Surprised again, she asked, “No lard or bacon grease?”
“How will I cook without grease, ma’am?”
“You’ll use cottonseed oil. We brought it from Savannah.”
“Cottonseed oil,” she said, perplexed.
Flushed and embarrassed, Rosa felt herself start to lose her temper. “You’ll do as I tell you. It’s our religion. You can’t be a good Israelite unless you follow the dietary laws.”
Puzzled, polite, she asked, “Begging your pardon, ma’am, but what happens to you if you break them laws? Do you go to hell?”
“Jews don’t believe in hell,” Rosa said impatiently. “God commanded us to do it. It’s in the Bible.”
Eliza nodded. She understood the notion of command. “Yes, ma’am,” she said.
Eliza was a skilled cook. She could make a flaky pie crust, if she had lard, and a tender chicken, if she could dip it in buttermilk and cook it in butter. But the dietary laws, and the German dishes that Rosa wanted, made her unsure and inept in the kitchen. After each failure, she said mournfully, “Ma’am, it’s that cottonseed oil. Nothing sets up right or tastes right.” A lighter-hearted mistress might have laughed and encouraged, but Rosa was more than impatient. She was full of dislike and equally full of fear. She scolded, and when she lost her temper, she slapped.
On the day Rosa found the cup of bacon grease hidden in the cupboard, she exploded. “Why is there bacon grease in this kitchen?” she cried out, glaring at her servant.
“Ma’am, it ain’t for your meals. It’s for ours, the servants who eat in the house. I keep the dishes and pots separate, like you told me.”
What was the gleam in those dark eyes? How could she sound so servile and seem so insolent? Rosa cried out, “How many times have I told you?” She grabbed Eliza by the shoulders. “Over and over! Get rid of it and never bring it in this kitchen again! Otherwise I’ll have you whipped!”
Eliza dropped her head. In her African-accented speech, she whispered, “Yes, ma’am.”
Sobbing, Rosa ran to tell her husband about Eliza’s infraction. Mordecai grabbed her by the hands, without any affection, and said, “She’s a good servant and I’m not going to whup her or sell her over a cup of bacon grease. She’ll learn how to cook for us, and you’ll manage.”
Rosa pressed her hands to her throbbing temples and sobbed even harder. “How can I keep a Jewish house in such a place?”
After being threatened with punishment, Eliza no longer smiled in her mistress’ company, and she never asked another question. But the dishes began to turn out, and under further prodding and scolding, she could cook a meal for a Jewish table. When Rosa was satisfied, she ordered her servant to cook a Sabbath dinner. When she came into the kitchen, Rosa was startled to see a pair of dark-skinned hands braiding the Sabbath loaf, just as her mother had always done.
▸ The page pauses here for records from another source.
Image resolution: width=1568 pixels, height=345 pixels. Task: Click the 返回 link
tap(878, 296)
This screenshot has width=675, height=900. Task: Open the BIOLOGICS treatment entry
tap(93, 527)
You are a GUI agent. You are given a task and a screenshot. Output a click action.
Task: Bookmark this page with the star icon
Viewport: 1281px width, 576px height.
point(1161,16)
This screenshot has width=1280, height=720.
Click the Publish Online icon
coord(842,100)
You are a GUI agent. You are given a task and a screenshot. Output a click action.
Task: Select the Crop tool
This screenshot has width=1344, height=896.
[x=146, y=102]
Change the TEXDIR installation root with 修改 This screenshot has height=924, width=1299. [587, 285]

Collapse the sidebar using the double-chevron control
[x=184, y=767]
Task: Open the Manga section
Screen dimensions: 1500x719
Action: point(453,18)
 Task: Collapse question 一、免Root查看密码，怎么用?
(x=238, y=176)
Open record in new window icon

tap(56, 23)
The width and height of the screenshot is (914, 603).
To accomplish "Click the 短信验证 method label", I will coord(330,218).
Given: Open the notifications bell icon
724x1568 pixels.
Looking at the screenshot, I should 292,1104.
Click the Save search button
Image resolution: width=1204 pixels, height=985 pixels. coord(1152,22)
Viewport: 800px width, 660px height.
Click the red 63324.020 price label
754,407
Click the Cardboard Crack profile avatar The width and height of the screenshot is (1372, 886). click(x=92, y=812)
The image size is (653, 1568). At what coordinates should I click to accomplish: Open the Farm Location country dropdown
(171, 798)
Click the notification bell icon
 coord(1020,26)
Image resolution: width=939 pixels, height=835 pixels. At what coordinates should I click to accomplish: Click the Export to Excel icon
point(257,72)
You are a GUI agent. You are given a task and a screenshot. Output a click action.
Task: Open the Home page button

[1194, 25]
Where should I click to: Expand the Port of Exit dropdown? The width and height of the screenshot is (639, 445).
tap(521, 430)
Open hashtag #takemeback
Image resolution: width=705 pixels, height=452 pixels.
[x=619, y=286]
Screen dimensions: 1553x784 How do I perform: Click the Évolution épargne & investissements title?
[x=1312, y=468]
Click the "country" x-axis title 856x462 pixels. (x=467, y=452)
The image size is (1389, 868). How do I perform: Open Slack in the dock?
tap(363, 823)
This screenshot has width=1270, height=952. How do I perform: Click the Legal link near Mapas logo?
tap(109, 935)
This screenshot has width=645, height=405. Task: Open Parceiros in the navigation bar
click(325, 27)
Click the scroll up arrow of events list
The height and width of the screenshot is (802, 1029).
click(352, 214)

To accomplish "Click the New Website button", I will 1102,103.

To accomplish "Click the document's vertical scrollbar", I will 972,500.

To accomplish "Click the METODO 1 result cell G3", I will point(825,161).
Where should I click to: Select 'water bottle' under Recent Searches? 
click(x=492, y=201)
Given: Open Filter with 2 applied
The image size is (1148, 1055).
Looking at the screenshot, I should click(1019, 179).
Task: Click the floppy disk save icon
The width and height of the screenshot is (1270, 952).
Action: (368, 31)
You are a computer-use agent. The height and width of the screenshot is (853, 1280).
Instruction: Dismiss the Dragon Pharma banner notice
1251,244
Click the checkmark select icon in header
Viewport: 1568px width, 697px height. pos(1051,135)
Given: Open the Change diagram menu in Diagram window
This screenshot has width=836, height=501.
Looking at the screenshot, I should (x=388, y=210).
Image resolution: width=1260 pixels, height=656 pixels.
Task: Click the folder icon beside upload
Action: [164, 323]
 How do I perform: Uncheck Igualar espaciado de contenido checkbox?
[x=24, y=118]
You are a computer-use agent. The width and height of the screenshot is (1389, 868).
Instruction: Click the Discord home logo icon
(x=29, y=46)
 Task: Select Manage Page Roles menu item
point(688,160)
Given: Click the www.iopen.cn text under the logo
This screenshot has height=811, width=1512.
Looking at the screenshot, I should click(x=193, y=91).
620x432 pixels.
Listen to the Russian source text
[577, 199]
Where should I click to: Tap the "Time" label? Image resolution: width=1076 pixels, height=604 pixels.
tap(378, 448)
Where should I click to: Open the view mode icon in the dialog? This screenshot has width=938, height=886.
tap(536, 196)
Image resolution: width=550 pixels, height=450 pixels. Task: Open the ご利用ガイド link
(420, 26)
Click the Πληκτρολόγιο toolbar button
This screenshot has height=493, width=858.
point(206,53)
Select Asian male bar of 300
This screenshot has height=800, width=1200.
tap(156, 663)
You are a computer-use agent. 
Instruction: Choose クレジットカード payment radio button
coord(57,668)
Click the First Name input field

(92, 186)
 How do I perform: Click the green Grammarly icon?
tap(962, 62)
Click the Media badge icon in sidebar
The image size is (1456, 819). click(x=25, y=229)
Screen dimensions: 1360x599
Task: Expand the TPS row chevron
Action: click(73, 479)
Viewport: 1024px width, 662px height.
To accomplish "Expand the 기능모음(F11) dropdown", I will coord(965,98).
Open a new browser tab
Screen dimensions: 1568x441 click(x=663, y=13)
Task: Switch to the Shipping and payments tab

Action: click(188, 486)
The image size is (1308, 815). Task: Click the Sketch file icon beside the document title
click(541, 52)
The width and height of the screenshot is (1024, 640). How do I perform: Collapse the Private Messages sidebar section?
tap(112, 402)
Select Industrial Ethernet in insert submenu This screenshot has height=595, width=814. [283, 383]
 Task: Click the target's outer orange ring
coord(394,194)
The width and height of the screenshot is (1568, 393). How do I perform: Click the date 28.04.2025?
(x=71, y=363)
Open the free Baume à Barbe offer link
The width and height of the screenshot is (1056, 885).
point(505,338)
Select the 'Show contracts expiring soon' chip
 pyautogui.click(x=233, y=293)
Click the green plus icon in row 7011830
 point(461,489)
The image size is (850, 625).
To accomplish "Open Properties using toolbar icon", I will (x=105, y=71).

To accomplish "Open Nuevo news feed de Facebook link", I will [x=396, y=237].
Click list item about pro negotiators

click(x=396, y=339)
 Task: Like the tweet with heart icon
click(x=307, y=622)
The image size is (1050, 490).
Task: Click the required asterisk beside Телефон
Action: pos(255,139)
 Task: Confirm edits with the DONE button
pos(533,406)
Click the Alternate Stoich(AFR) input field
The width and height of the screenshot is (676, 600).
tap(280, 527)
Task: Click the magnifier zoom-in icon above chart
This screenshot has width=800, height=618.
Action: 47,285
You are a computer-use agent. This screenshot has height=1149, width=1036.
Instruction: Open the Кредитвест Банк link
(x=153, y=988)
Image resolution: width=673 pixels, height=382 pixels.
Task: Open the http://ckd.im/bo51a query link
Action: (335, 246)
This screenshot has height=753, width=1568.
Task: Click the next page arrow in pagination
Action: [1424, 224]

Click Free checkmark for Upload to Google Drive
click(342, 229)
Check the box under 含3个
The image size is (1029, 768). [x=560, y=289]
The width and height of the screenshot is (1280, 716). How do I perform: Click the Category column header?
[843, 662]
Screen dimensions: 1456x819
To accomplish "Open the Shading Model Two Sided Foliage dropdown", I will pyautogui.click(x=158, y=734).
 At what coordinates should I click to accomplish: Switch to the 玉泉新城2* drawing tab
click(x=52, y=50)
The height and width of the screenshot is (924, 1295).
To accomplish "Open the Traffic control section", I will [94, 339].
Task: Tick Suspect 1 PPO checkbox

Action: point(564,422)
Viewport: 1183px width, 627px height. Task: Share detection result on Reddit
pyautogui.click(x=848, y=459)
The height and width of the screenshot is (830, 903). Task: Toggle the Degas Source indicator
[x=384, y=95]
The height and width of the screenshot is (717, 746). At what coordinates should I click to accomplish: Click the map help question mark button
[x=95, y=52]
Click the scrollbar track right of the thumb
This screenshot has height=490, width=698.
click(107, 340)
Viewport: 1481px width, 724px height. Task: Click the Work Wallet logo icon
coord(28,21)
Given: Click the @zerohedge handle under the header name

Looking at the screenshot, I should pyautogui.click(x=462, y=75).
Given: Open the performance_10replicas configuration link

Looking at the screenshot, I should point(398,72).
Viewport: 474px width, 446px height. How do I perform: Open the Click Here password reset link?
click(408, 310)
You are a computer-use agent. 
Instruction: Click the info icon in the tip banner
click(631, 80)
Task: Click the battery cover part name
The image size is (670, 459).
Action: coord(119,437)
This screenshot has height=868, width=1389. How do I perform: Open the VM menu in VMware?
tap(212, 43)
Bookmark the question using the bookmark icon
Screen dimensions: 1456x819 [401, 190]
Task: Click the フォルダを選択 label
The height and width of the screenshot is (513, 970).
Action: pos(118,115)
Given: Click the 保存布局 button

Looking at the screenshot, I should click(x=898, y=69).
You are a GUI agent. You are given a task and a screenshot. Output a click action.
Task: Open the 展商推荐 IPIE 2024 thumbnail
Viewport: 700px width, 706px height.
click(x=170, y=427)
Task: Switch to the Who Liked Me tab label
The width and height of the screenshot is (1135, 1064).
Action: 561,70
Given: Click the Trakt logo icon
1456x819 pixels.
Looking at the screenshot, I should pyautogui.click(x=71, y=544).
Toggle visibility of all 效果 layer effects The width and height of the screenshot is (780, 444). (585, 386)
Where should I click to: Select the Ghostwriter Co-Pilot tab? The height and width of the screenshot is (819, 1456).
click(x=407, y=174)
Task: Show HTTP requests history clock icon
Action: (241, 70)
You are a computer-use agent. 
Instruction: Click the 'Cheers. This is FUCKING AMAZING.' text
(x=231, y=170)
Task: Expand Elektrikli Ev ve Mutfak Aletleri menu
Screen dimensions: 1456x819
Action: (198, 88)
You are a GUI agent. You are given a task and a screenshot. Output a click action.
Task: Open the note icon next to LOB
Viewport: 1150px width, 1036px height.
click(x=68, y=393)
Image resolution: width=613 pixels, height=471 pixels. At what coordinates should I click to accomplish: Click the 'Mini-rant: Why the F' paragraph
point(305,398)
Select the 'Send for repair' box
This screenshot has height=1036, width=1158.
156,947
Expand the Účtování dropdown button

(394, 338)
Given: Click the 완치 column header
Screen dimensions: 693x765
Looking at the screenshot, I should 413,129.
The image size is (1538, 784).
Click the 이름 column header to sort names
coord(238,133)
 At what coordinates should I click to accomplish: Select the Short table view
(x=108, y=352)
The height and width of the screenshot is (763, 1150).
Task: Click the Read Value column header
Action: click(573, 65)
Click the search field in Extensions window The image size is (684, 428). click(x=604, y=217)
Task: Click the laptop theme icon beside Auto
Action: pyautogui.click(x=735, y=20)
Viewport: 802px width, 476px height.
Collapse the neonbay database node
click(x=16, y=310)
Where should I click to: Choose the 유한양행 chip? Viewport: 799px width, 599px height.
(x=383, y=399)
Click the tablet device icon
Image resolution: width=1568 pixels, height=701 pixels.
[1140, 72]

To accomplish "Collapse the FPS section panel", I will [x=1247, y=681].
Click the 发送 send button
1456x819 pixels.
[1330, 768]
Rosa prayed once a week, when she lit the Sabbath candles. That night, she added a private prayer to the God she rarely addressed. She asked Him to protect the child quickening in her womb and to bring it to term, healthy and alive. As she prayed, she blinked back the tears. Before this pregnancy there had been two miscarriages and a stillbirth.
As she and Mordecai sat at the table, Rosa watched Eliza bring in the dishes, all of them kosher, all of them redolent of home in Germany, with increasing satisfaction. The Sabbath loaf. The carp in wine sauce. The stuffed breast of veal. The sponge cake. At the end of the meal Rosa smiled at Mordecai, feeling an unusual happiness. They lived in the wilderness of northern Georgia. But her child, once it was born, would grow up in a Jewish home.
Six months later, to her husband’s regret, Rosa bore a daughter. Three months after that, her servant Eliza bore a daughter, too.